Christine Stewart of Practical Truisms, a
lung cancer survivor, was part of the Naples Relay For Life kick-off party, where cancer survivors remembered Dana
Reeve for her work as a cancer advocate. Stewart hopes the death of Dana Reeve will educate people about lung cancer.
Stewart had never been a smoker either, when she was diagnosed with lung cancer. "Lung cancer has a difficult time getting funds because people think oh, just don't smoke and you won't get it, problem solved," says Stewart, lung cancer survivor. Dana Reeve and Christine Stewart remind us, this is just not the case. Hopefully, with more public awareness, the stigma often associated with lung cancer being a smoker's disease, will fade.

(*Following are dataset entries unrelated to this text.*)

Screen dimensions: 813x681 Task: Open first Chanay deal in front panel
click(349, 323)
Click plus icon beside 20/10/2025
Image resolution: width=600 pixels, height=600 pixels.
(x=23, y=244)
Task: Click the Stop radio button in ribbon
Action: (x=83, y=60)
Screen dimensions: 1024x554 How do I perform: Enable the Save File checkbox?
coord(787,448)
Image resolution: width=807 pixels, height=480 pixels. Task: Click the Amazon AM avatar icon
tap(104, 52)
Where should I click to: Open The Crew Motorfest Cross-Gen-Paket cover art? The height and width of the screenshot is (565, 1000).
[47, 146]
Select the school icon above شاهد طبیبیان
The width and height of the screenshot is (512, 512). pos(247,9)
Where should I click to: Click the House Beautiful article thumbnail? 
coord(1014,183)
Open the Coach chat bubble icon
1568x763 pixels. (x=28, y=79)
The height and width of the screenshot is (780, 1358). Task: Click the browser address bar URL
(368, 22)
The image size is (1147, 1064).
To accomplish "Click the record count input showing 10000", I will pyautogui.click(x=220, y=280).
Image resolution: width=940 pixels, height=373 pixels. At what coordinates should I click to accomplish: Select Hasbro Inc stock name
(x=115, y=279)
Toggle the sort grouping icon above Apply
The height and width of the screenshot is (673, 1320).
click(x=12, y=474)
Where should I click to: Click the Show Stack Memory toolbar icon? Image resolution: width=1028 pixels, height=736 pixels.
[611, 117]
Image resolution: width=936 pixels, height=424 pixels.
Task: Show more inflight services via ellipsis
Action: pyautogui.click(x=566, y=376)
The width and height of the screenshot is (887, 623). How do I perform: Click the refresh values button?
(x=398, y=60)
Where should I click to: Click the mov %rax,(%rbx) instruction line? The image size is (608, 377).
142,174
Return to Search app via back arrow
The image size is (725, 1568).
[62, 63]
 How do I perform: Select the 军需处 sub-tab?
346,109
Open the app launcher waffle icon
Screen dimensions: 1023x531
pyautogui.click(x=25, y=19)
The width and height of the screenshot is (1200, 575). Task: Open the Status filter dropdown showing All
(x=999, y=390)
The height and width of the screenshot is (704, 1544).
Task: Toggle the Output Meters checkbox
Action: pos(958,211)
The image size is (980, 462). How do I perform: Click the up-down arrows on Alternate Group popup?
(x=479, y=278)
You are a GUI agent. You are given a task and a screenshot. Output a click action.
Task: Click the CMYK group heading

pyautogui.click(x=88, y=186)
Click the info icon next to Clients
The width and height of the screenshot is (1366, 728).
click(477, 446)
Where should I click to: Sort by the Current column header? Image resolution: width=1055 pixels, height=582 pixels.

Lung cancer research is seriously under-funded.
As a reader of The Cancer Blog, you may remember Stewart, from Practical Truisms: inspiration from a lung cancer survivor. In 2004, Christine Stewart, a young woman with two small children, who did not smoke cigarettes, was diagnosed with metastatic lung cancer. At the time of diagnosis, Stewart was given a two percent chance of surviving a lung cancer that had spread to her lymph nodes, tailbone and brain. Because of a clinical trial drug given to Stewart, she is with us today, in cancer remission. Stewart has been a joy to get to know, and is one of my favorite women in the cancer community.